---------- STUDY MATERIAL ----------

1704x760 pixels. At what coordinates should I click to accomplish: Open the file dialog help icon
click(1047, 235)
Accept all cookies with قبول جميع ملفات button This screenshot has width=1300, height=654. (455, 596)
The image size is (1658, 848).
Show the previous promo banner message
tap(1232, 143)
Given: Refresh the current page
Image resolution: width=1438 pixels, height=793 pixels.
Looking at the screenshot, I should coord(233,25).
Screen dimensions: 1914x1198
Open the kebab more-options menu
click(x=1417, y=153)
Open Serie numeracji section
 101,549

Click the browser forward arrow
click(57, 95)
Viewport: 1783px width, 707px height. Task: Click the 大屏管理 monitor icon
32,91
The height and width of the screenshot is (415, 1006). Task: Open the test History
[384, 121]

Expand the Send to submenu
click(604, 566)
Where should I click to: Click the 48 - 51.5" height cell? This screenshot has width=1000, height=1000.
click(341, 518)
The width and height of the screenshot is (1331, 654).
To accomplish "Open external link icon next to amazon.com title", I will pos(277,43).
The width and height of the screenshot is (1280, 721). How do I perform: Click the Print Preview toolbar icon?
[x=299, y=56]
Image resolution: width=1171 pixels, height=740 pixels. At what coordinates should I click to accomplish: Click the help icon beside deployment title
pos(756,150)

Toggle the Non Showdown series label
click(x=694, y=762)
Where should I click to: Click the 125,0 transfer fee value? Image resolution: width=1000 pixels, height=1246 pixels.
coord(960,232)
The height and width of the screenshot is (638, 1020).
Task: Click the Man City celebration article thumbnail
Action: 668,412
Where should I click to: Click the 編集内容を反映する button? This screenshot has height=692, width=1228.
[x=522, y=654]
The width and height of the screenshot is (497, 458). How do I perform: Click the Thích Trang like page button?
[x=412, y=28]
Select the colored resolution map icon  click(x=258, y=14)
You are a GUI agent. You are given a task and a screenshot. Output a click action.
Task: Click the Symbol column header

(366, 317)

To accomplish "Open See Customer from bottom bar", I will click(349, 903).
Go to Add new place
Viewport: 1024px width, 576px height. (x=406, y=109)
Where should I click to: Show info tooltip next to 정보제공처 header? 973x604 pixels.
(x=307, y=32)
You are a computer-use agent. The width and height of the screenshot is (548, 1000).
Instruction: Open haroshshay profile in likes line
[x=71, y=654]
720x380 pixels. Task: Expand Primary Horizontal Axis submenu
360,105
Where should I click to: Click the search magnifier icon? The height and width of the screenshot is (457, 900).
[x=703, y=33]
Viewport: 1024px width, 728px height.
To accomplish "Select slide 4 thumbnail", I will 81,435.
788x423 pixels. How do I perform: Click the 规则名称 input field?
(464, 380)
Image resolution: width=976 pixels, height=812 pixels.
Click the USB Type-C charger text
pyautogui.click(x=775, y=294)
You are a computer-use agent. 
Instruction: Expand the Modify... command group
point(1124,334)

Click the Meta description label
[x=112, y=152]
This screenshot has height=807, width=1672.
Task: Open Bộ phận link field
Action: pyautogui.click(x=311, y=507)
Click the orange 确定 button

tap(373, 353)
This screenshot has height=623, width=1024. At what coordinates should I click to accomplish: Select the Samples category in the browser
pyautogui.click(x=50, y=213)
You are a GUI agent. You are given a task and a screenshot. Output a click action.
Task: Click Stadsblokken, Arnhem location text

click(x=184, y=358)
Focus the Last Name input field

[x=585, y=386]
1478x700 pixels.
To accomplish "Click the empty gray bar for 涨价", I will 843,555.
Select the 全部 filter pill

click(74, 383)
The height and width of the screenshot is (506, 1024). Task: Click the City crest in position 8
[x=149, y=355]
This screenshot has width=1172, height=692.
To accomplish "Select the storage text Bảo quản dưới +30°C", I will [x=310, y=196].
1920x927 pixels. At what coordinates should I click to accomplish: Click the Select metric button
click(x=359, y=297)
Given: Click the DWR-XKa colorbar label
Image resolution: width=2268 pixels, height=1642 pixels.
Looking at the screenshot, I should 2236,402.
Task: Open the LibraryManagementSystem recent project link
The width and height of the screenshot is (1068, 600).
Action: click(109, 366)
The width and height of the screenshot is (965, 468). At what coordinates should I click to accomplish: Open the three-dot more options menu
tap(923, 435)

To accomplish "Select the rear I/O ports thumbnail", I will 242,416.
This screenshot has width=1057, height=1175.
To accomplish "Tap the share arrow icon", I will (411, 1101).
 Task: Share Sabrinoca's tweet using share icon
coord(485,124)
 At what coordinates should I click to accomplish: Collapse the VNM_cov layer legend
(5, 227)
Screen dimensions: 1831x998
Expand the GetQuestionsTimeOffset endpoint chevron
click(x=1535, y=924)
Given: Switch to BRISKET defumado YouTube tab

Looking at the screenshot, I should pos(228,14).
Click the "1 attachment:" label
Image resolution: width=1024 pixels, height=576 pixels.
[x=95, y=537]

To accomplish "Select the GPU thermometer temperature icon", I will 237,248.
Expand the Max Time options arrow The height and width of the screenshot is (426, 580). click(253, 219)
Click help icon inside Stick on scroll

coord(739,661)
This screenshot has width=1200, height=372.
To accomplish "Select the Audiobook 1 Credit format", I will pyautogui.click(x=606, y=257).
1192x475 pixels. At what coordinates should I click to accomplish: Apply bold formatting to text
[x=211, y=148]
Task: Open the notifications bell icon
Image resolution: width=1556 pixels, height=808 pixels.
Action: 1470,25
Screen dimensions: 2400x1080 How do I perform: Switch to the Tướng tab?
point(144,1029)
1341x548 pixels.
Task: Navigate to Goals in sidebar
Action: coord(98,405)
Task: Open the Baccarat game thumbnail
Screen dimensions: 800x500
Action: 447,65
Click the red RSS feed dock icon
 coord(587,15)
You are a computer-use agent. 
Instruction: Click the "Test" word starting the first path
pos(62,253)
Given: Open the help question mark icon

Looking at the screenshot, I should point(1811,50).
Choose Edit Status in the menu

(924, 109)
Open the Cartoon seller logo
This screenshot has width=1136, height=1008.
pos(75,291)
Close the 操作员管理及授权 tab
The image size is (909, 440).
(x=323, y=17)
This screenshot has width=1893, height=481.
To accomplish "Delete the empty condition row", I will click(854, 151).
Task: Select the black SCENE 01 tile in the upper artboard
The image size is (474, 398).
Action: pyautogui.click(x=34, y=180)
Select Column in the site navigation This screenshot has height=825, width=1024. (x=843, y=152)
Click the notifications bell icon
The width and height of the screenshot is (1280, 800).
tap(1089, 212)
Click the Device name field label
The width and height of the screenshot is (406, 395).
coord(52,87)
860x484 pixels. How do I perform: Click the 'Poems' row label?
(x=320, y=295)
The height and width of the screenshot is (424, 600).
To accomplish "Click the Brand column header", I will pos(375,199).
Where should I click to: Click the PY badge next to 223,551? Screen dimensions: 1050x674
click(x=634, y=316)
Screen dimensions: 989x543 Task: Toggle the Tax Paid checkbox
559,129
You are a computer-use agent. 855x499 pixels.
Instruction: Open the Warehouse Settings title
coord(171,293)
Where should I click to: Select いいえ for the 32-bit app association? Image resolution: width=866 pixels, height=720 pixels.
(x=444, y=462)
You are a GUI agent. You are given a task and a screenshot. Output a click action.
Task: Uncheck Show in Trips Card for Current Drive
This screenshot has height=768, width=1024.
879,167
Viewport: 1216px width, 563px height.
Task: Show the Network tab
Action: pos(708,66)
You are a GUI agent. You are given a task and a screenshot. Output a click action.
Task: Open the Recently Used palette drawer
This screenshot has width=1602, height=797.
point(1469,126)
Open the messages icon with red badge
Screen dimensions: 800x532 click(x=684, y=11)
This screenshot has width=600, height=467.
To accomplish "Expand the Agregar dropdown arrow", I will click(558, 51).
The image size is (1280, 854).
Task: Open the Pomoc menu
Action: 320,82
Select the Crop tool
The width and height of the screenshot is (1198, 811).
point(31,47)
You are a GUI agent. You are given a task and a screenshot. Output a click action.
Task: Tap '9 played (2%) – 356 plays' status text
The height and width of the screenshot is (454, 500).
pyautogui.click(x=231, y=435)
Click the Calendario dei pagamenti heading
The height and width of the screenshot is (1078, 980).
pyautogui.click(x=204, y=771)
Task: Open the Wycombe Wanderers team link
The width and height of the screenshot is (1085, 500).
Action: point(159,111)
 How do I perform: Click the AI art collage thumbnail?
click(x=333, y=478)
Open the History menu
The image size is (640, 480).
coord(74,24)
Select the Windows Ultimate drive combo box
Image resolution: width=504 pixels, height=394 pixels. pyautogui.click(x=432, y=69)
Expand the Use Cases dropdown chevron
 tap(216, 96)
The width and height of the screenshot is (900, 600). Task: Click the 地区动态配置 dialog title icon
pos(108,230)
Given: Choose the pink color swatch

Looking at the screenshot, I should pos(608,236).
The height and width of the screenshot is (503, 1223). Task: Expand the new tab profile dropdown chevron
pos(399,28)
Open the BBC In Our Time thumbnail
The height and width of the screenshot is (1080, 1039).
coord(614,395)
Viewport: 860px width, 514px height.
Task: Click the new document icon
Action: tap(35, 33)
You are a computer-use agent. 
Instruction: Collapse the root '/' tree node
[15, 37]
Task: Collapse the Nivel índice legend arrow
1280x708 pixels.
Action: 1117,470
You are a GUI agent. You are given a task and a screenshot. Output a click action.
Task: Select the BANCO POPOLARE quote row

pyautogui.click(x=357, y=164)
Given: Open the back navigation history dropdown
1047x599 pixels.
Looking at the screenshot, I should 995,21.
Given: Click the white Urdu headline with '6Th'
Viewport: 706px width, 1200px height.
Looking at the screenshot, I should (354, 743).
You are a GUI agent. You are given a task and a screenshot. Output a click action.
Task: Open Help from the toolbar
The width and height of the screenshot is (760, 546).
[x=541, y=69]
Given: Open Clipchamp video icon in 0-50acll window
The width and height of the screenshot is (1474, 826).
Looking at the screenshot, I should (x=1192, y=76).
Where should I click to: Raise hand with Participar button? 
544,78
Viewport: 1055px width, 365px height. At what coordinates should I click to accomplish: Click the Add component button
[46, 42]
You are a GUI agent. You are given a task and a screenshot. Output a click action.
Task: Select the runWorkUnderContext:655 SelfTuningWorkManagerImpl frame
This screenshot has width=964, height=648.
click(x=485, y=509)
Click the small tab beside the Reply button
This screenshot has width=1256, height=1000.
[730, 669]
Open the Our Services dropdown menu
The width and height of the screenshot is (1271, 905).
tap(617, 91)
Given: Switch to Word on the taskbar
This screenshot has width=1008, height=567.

----------

WORK TO BE COMPLETED: All lines of the entries containing the string "empty" must be shown in full.

TASK RESPONSE:
To accomplish "Click the empty gray bar for 涨价", I will 843,555.
To accomplish "Delete the empty condition row", I will click(854, 151).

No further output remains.